** Opening Extracted information block **

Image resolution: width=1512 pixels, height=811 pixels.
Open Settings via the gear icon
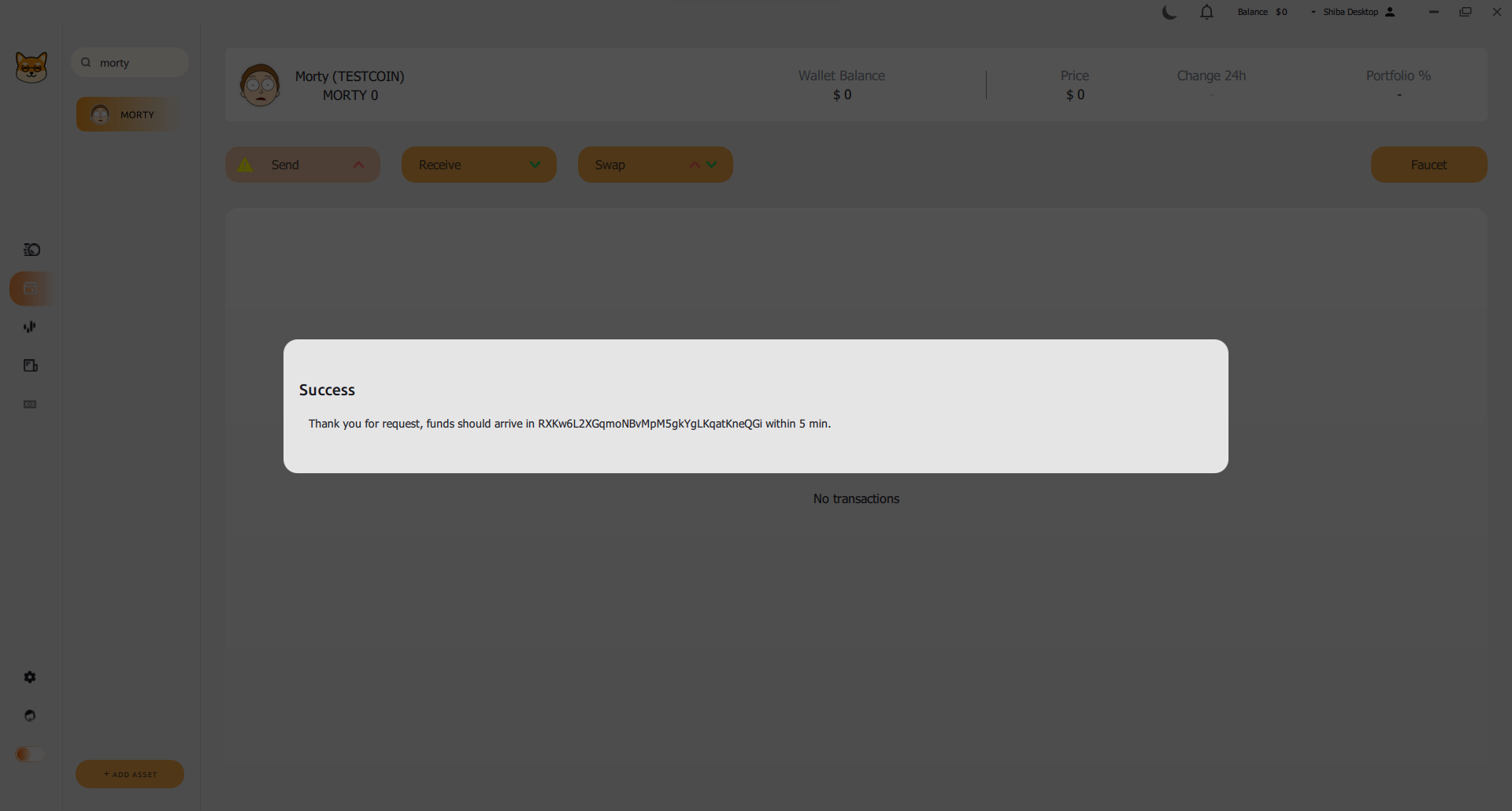point(30,677)
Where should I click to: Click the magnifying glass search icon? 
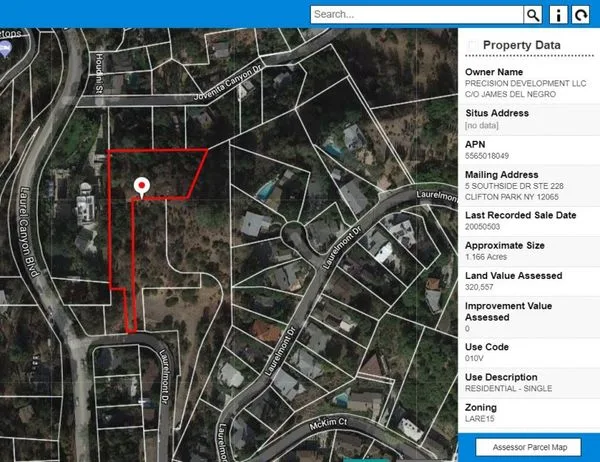533,15
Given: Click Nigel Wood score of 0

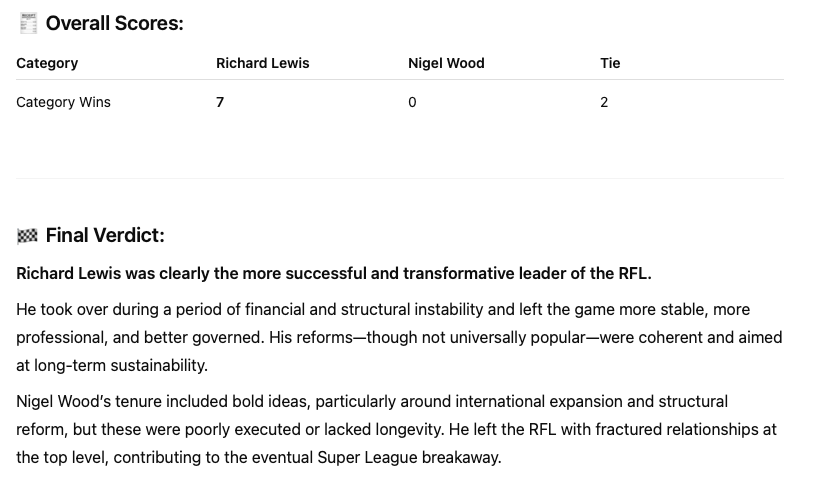Looking at the screenshot, I should point(412,102).
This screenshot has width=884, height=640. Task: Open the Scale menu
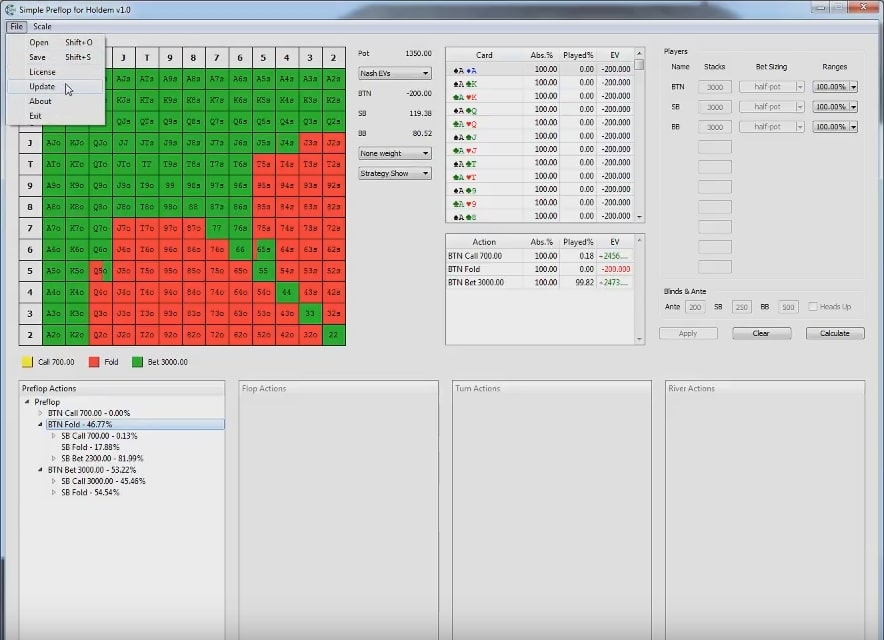42,26
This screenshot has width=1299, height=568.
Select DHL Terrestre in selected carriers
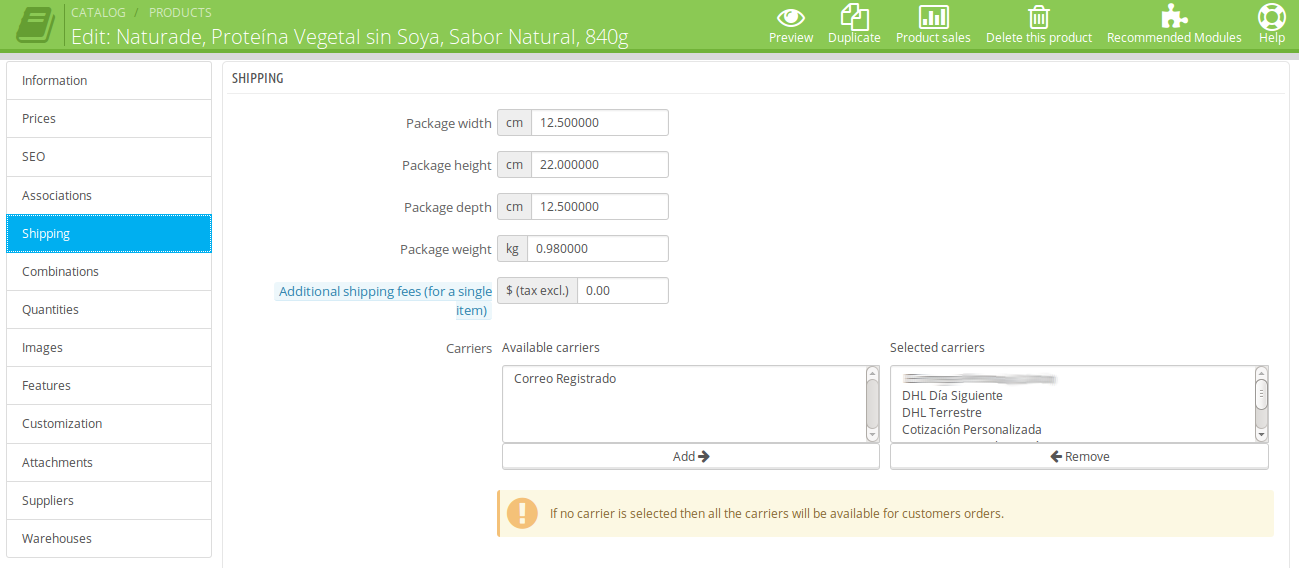[942, 412]
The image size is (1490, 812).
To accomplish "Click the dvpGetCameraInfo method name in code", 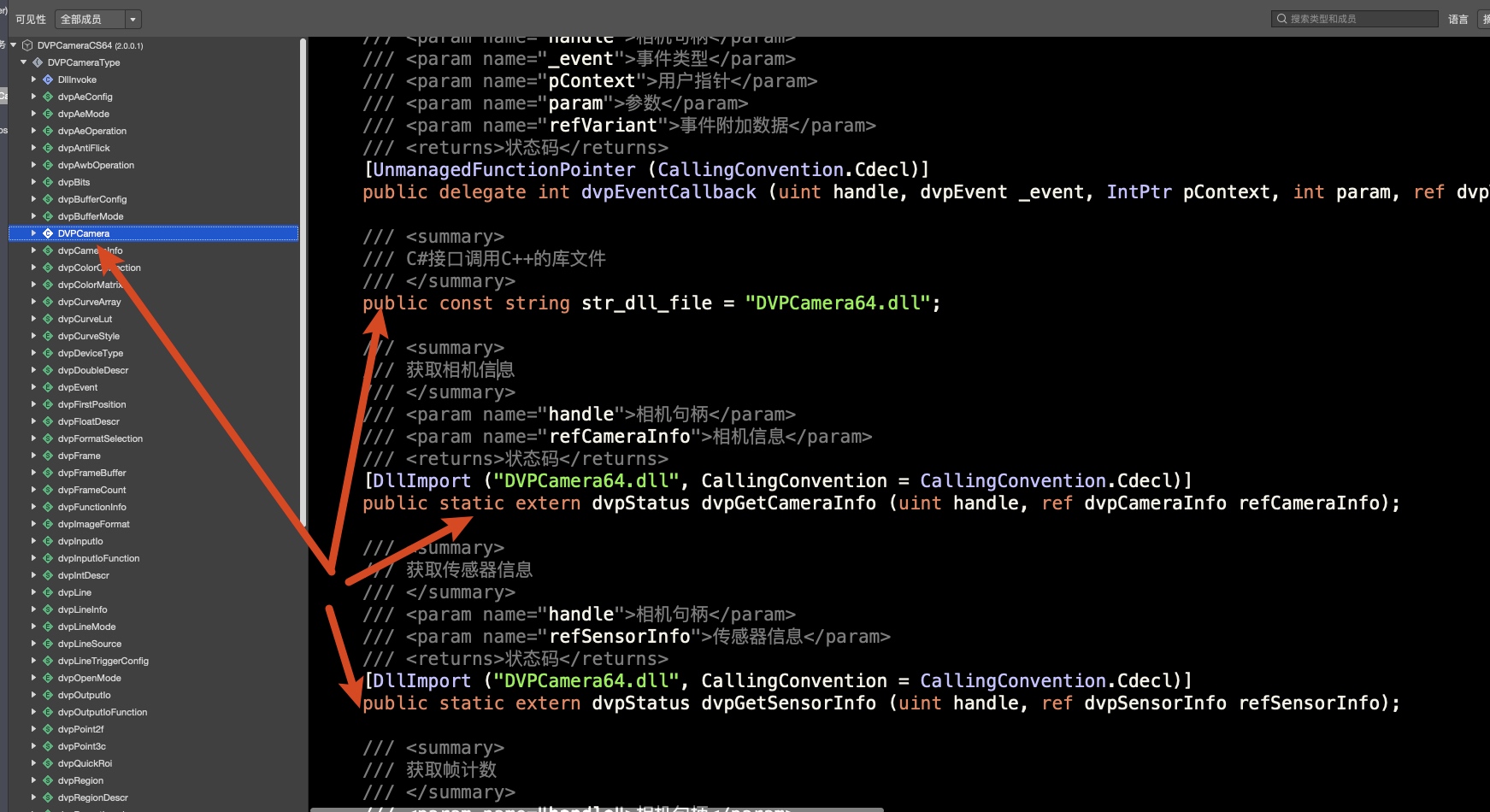I will pos(788,503).
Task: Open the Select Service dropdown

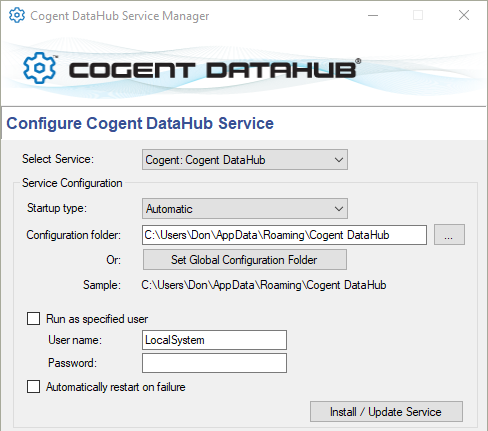Action: click(x=245, y=160)
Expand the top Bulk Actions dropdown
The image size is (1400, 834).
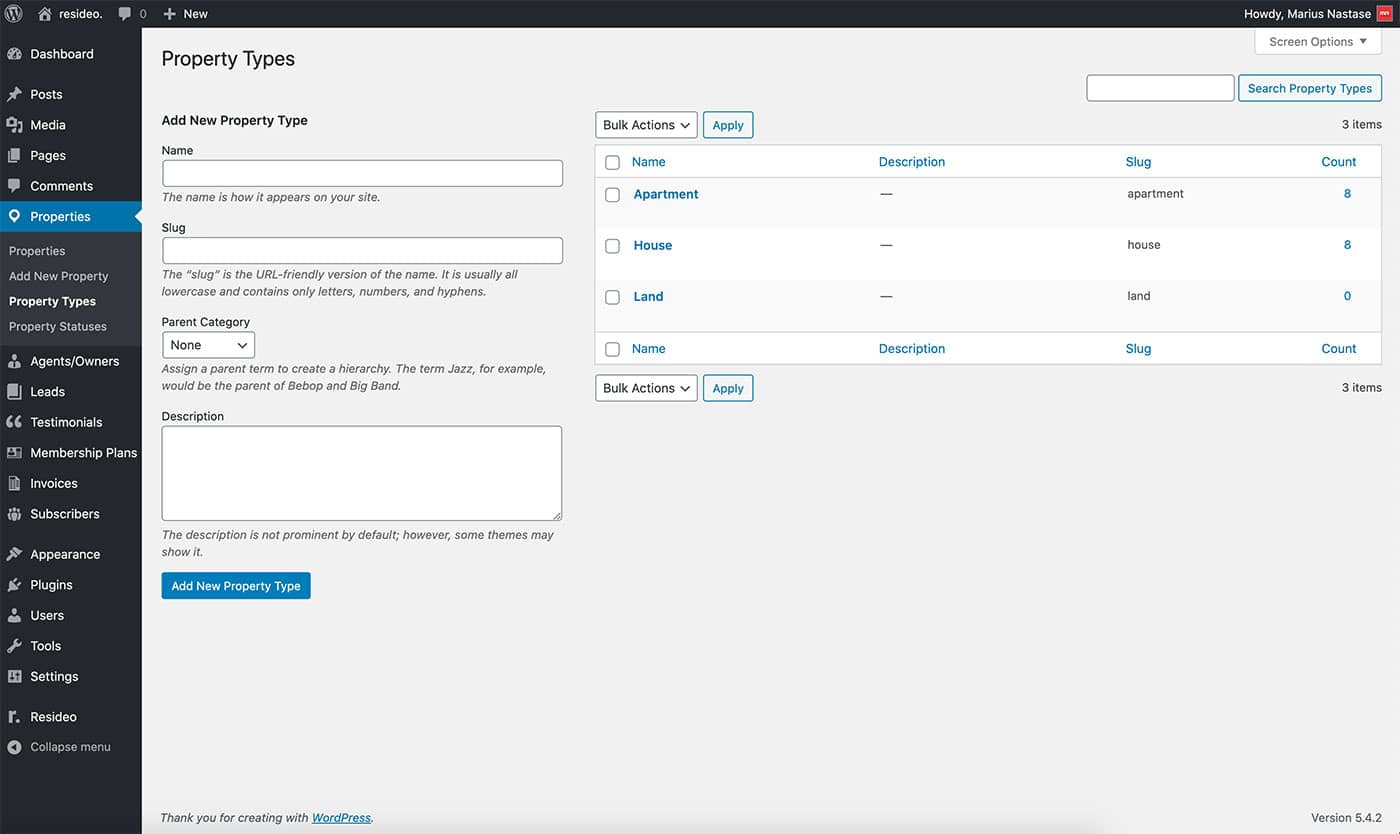tap(646, 125)
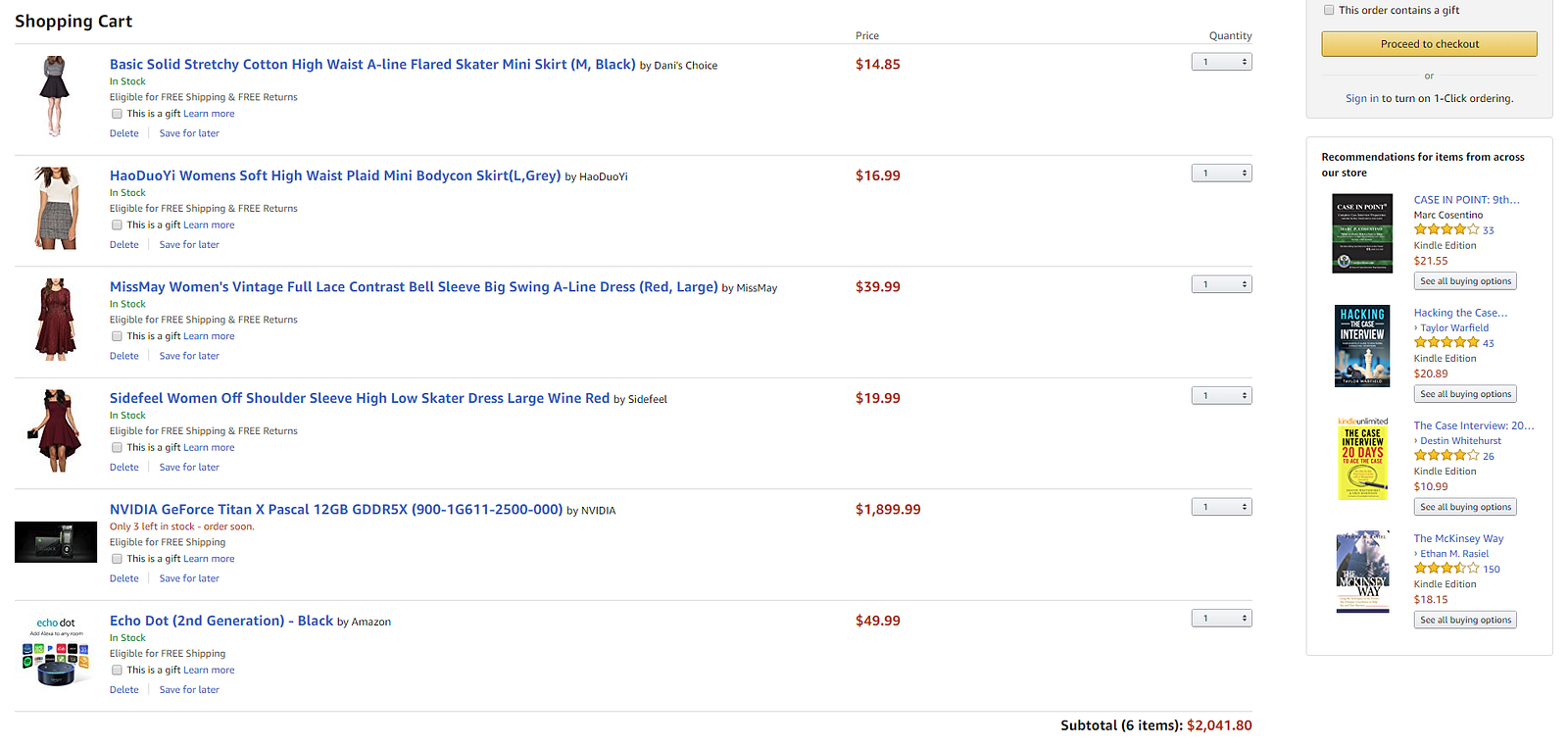This screenshot has height=748, width=1568.
Task: Click Sign in link for 1-Click ordering
Action: pos(1361,99)
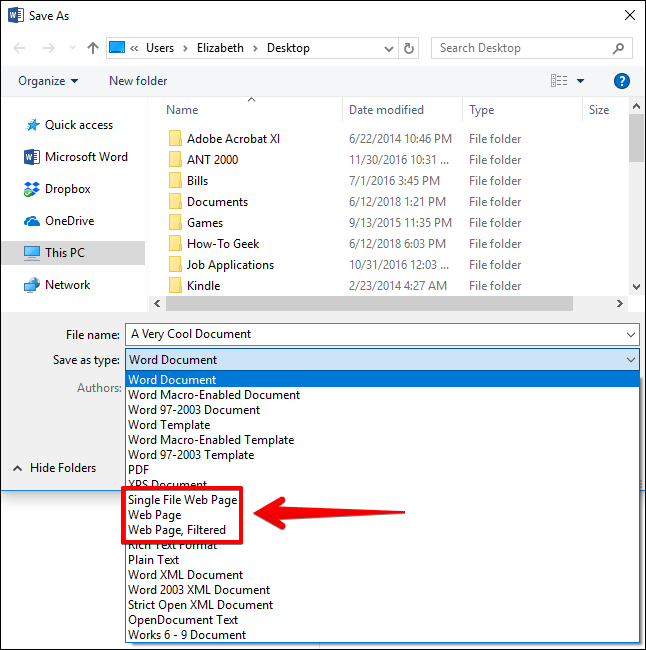Screen dimensions: 646x650
Task: Open the Help question mark icon
Action: click(x=621, y=81)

** Closing Extracted information block **

* Problem to solve:
Respond with the exact lines above running from the one containing "Where should I" to the one containing "This screenshot has width=1299, height=568.", both ends kept and no pictures included.

* Task response:
Where should I click to: Click the magnifying glass search icon? 
533,15
Given: Click Nigel Wood score of 0

Looking at the screenshot, I should point(412,102).
This screenshot has width=884, height=640. Task: Open the Scale menu
42,26
This screenshot has width=1299, height=568.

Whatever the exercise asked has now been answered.